The importance of reactant positioning in enzyme catalysis: a hybrid quantum mechanics/molecular mechanics study of a haloalkane dehalogenase.

Hybrid quantum mechanics/molecular mechanics calculations using Austin Model 1 system-specific parameters were performed to study the S(N)2 displacement reaction of chloride from 1,2-dichloroethane (DCE) by nucleophilic attack of the carboxylate of acetate in the gas phase and by Asp-124 in the active site of haloalkane dehalogenase from Xanthobacter autotrophicus GJ10. The activation barrier for nucleophilic attack of acetate on DCE depends greatly on the reactants having a geometry resembling that in the enzyme or an optimized gas-phase structure.

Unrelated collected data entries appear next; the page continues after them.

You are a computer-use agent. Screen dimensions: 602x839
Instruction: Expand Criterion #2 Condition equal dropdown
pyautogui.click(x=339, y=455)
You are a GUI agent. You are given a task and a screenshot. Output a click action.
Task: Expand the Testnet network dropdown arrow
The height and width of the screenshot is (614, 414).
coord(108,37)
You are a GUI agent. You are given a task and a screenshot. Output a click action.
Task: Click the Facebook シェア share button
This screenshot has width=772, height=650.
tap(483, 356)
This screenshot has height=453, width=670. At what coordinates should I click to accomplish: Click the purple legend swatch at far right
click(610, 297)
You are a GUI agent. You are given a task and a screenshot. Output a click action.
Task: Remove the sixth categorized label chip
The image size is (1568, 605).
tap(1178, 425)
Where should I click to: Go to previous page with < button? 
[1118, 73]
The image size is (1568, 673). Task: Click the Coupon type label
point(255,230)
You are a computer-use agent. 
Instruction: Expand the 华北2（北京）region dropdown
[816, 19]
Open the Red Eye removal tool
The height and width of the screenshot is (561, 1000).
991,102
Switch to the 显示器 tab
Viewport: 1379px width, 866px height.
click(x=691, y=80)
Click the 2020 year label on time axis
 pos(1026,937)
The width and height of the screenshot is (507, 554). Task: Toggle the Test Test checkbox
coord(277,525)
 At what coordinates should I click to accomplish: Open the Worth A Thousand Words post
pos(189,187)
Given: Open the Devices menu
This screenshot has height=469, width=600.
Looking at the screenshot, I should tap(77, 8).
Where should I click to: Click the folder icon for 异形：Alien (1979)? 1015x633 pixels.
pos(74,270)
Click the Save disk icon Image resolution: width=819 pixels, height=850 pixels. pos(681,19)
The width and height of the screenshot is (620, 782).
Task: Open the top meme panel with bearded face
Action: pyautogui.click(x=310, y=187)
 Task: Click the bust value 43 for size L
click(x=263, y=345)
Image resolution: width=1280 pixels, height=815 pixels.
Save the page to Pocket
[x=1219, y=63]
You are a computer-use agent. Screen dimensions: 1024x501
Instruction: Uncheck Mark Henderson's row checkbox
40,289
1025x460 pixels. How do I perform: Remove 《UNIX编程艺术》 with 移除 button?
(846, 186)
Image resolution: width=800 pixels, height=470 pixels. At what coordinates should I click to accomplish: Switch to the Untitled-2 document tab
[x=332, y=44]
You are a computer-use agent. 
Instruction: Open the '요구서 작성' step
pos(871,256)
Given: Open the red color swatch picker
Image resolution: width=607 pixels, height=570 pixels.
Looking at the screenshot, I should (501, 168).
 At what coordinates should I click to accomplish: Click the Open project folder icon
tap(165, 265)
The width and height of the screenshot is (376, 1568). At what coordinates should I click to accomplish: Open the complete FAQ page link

It was found in the gas-phase calculations that the activation barrier is 9 kcal/mol lower when dihedral constraints are used to restrict the carboxylate nucleophile geometry to that in the enzyme relative to the geometries for the reactants without dihedral constraints. The calculated quantum mechanics/molecular mechanics activation barriers for the enzymatic reaction are 16.2 and 19.4 kcal/mol when the geometry of the reactants is in a near attack conformer from molecular dynamics and in a conformer similar to the crystal structure (DCE is gauche), respectively. This haloalkane dehalogenase lowers the activation barrier for dehalogenation of DCE by 2-4 kcal/mol relative to the single point energies of the enzyme's quantum mechanics atoms in the gas phase. S(N)2 displacements of this sort in water are infinitely slower than in the gas phase. The modest lowering of the activation barrier by the enzyme relative to the reaction in the gas phase is consistent with mutation experiments.